The overall response rate was significantly higher with FOLFOXDEBIRI than with FOLFOX/bevacizumab. By modified RECIST criteria, responses were observed in 79% vs 54%, respectively, at 2 months, 91% vs 59% at 4 months, 83% vs 64% at 6 months, 54% vs 27% at 9 months, and 50% vs 24% at 12 months. These differences were statistically significant; however, differences in response by standard RECIST 1.1 criteria were not.

Dr. Martin explained that standard RECIST 1.1 assessment depends upon the diameter of the tumor, while modified RECIST does not rely on this.

“The challenge with using any hepatic arterial therapy is that the diameter of liver tumors doesn’t change much, but you do see tumors go from hypervascular to partially vascular,” he said in an interview with The ASCO Post. “So by standard RECIST, we don’t see much tumor change (ie, response), but we see stable disease. By modified RECIST, we showed a statistically significant improvement in both overall response and target response.”

With FOLFOXDEBIRI, significantly more patients were downsized to resectability (35% vs 16%; P = .05), and in this group median progression-free survival was improved, from 7.6 months in the control arm to 15.3 months, with FOLFOXDEBIRI.

“The enhanced response rate led to great downsizing to resection and subsequent improvement in hepatic progression-free survival,” Dr. Martin noted.

Overall progression-free survival, however, was not improved in the experimental arm, whose median progression-free survival was 12 months, compared with 15 months with FOLFOX alone (P = .18).

Dr.

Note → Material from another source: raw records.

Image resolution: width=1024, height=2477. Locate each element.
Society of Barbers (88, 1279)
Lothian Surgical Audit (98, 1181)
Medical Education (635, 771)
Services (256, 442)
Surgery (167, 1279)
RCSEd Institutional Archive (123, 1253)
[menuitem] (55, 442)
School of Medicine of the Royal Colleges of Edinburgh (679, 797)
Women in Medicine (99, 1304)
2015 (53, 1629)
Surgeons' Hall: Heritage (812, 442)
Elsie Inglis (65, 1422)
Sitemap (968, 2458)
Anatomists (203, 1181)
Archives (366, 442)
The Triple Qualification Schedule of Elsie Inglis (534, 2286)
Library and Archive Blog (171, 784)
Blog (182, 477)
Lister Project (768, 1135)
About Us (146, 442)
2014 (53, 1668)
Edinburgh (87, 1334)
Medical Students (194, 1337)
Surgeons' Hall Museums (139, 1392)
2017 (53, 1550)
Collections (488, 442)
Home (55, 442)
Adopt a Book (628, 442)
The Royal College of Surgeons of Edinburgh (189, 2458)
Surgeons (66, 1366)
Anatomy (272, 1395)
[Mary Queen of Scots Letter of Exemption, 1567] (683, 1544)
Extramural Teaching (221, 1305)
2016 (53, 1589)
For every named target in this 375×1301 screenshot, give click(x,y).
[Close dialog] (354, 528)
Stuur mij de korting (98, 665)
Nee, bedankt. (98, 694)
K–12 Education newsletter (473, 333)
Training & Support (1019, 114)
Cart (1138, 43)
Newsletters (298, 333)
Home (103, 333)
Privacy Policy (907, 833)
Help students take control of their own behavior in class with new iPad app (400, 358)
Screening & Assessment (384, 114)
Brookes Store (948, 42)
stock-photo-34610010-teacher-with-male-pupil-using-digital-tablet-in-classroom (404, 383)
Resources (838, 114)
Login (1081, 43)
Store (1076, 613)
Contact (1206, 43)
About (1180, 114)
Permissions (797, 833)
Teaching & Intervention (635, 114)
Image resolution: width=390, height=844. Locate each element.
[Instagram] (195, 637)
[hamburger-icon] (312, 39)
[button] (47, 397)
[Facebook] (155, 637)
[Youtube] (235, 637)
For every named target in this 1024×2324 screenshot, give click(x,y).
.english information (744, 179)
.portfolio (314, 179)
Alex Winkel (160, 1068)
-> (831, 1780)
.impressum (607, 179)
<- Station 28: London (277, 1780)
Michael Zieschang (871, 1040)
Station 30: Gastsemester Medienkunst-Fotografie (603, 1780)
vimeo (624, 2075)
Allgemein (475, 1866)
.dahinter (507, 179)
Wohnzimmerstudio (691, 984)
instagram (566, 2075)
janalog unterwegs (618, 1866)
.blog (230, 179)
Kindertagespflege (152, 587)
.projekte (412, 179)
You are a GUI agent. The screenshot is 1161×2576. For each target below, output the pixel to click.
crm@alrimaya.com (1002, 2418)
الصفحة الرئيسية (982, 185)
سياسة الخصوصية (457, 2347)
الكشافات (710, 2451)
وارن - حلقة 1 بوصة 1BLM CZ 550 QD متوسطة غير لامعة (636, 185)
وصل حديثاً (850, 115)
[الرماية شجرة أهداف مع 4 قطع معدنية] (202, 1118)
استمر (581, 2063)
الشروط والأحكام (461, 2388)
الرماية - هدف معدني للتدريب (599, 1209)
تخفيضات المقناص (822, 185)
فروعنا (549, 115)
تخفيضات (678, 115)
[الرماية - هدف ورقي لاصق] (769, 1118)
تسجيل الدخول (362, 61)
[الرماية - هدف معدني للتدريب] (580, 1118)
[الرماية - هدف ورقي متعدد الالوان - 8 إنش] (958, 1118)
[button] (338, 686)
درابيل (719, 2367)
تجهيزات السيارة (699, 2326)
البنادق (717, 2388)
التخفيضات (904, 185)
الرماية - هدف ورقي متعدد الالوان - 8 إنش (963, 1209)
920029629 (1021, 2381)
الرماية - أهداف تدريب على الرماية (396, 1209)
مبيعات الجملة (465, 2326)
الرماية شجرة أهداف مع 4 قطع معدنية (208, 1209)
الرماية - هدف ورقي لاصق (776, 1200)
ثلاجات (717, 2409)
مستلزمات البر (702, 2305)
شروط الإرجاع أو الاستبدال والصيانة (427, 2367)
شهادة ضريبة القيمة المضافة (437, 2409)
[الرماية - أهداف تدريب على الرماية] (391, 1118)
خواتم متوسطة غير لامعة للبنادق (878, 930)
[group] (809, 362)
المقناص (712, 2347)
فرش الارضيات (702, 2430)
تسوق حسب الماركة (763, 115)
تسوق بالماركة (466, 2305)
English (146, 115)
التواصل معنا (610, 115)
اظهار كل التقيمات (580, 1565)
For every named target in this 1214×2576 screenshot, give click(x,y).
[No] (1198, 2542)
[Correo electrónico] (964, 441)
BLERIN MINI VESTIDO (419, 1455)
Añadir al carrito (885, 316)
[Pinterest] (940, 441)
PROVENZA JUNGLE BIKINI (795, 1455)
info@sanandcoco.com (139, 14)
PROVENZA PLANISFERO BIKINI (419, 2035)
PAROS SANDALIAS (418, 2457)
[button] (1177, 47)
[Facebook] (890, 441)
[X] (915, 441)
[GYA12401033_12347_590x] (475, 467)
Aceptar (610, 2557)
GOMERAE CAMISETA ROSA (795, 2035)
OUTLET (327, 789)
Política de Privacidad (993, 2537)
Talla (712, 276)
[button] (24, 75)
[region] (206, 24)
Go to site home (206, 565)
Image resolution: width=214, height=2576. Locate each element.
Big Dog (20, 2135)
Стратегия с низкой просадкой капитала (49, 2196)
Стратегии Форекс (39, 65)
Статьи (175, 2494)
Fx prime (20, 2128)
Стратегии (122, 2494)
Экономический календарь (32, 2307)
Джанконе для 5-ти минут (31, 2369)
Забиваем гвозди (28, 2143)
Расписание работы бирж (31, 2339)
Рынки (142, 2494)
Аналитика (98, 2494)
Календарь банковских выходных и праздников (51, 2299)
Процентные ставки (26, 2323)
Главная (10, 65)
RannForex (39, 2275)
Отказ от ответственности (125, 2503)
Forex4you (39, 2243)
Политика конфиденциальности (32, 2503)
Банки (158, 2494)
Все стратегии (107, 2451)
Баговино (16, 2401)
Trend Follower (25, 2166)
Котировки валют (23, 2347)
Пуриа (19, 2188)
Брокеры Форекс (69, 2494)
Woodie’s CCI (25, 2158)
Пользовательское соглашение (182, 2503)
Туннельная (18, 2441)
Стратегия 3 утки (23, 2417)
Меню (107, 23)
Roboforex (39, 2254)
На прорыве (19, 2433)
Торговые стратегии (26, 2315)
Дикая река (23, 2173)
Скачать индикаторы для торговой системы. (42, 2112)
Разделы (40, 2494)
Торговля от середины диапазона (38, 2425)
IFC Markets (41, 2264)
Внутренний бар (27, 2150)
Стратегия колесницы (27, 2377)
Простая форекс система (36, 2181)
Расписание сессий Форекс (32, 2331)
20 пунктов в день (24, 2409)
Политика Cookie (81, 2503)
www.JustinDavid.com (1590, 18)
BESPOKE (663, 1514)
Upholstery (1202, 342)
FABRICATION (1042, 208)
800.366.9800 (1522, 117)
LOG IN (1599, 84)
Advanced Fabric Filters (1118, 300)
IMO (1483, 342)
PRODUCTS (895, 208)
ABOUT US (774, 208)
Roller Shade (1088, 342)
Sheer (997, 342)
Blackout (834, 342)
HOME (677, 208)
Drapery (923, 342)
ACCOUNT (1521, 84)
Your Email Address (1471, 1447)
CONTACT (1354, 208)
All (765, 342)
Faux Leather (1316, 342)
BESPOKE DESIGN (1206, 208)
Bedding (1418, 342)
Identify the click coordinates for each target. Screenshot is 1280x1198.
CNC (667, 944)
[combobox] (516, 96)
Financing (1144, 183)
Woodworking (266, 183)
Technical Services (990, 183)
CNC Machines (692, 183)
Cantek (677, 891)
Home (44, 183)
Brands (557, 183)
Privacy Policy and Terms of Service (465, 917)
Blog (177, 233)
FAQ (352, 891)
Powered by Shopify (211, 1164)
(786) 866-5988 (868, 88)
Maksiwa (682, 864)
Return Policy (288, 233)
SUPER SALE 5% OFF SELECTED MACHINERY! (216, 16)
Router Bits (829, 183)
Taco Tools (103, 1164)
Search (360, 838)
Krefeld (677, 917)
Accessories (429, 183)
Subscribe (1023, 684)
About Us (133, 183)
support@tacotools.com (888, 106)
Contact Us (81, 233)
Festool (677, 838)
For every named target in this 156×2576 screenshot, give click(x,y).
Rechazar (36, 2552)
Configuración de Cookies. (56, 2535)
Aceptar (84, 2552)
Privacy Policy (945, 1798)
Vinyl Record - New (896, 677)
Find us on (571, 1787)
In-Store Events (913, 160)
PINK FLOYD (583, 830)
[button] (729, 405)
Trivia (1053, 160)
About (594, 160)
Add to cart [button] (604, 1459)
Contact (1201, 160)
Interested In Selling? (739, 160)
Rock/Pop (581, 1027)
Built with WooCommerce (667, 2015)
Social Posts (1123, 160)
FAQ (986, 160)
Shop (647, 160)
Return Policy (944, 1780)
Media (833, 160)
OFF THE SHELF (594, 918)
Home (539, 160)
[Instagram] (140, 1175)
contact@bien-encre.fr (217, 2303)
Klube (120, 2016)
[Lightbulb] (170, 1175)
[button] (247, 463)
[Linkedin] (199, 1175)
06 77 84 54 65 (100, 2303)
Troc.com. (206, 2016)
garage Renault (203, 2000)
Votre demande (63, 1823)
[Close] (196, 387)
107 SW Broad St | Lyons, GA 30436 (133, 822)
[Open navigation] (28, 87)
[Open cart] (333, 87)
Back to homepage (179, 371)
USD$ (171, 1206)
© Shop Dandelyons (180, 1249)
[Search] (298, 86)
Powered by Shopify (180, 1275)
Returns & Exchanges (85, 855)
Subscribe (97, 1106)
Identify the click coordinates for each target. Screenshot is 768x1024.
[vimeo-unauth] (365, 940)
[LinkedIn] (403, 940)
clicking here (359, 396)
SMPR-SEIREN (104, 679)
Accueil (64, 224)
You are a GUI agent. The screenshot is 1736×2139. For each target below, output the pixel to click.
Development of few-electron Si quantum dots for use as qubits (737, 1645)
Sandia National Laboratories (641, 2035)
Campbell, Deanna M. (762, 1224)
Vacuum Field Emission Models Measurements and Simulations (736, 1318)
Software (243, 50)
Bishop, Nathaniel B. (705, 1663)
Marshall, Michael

Martin said due to the size of the study and limited follow-up, statistically significant differences in these endpoints would not be expected.

Adverse Events

“Simultaneous modified FOLFOX6 with bevacizumab and hepatic arterial irinotecan drug-eluting beads is safe, without causing chemotherapy delivery delays and without increasing chemotherapy toxicity,” Dr. Martin said.

There were 144 grade 3 to 4 adverse events in 32 patients on the DEBIRI arm and 36 among 18 patients in the control arm. Serious adverse events numbered 57 and 15, respectively, which was significantly higher for the DEBIRI arm (P = .03). Chemotherapy-related adverse events numbered 38 and 21, respectively (P = .08).

“Simultaneous FOLFOXDEBIRI leads to improved overall response rates, improved hepatic progression-free survival [not statistically significant], and more durable overall progression-free survival in patients in patients downsized to resection,” Dr. Martin concluded.

He suggested that the “keys to effectiveness and expansion” will be to define patients with liver-dominant disease, to maintain proper DEBIRI techniques and dosing, to collaborate with medical oncologists, and to follow an appropriate treatment strategy that follows up in the reevaluation for surgical resection.

Dr. Martin reported a consultant or advisory role with Biocompatibles International.

The content in this post has not been reviewed by the American Society of Clinical Oncology, Inc. (ASCO®) and does not necessarily reflect the ideas and opinions of ASCO®.